Actually, I had hoped to have a lot more eggs finished by Easter, but... got busy. Oh well, I'll still be decorating for a while, so I'll post those pictures as they come along. 

Although this tradition of egg-decorating predates Christian times in some places, the symbolism of the egg as returning life remains, and with Christianity comes its symbolism as the empty tomb. The empty tomb being proof of the Risen Lord, all the more reason to decorate and display it. 



Rejoice, heavenly powers! Sing, choirs of angels!
Exult, all creation around God's throne!
Christ, our King, is risen!
Sound the trumpet of salvation!

Rejoice, o earth, in shining splendor,
radiant in the brightness of your King!
Christ has conquered! glory fills you! 
Darkness vanishes for ever!

...

This is the night
when Jesus Christ broke the chains of death
and rose triumphant from the grave.


For Fr. Z's great translation of the Latin and rendering of this awesome song, go here
(for the text in English and Latin, check out wikipedia here)

Sunday, April 5, 2009

Palm Sunday

Well, it's Palm -- Passion -- Sunday 2009.

At Mass, Fr. reminded us that this Holy Week is not last year's Holy Week, and that we've got to focus and prepare ourselves anew to consider with repentance, thankfulness, and joy the mysteries of our salvation. 

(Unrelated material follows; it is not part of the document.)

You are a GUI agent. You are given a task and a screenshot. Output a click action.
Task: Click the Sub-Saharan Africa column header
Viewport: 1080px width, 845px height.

Afterwards, we held a meeting to go over some of the details of the Triduum, and when we got to Holy Saturday, Fr. said we're going to go all out (again?) this year and put flowers everywhere, read all eight readings, and try to get the church to really pika-pika suru (glitter and sparkle) like a bride for the Easter Vigil. Yay!!!

Incidentally, since there aren't that many parishioners to begin with, I get to do one of the readings-- the fourth, from Isaiah. 

I've been busy, when I could manage it, with some of my own preparations...




But anyway, here we are in the home stretch of Lent, so I rented The Passion before coming home today. I wasn't sure at first if I really wanted to see it again, because I had listened to a homily where the priest said of Jesus meeting the weeping women of Jerusalem, that Jesus rebuked in them a purely sentimental sorrow for His Passion, without attendant compunction and repentance. "Weep not for Me, but for yourselves and for your children."

After thinking about it, though, it's all too easy to forget what Our Lord endured, and this movie really brings it home in a way that doesn't permit you to just go back to business as usual. I think that setting some time aside, not only for the movie but also for prayer and reflection, is a worthy pursuit, particularly for Holy Week. 

Mt. Redoubt

See what's brewing over the Alaskan horizon these days... 




Yikes.

Thanks to UL and GS for the photo. 


Wednesday, April 1, 2009

Driver's Licensee!!!



Thanks to the Lord, a lot of practice, and probably the huge numbers of high school students currently out to get licensed, my friend A and I passed our road test yesterday morning and are now the proud holders of Japanese driver's licenses!!!!!!!

It was rough going, though. I must have spent more than ten hours in that practice car, saying ドアよし、シートよし、ベルトよし、ルームミラーよし、左ミラーよし、右ミラーよし、ギアよし、ブレーキよし、エンジンよし...左後方よし、右後方よし and all the rest of it. I could drive that course in my sleep. And I was a bundle of nerves for the test, when a police officer came and called us up, told us which car to get into, and sat quietly making a few notes while we drove the course. 


This is just a parting shot of the course where we spent so much time (and yen!). But I'm really thankful I had a foreign license, because starting from scratch in a Japanese driver's school can run you $3000 pretty easily.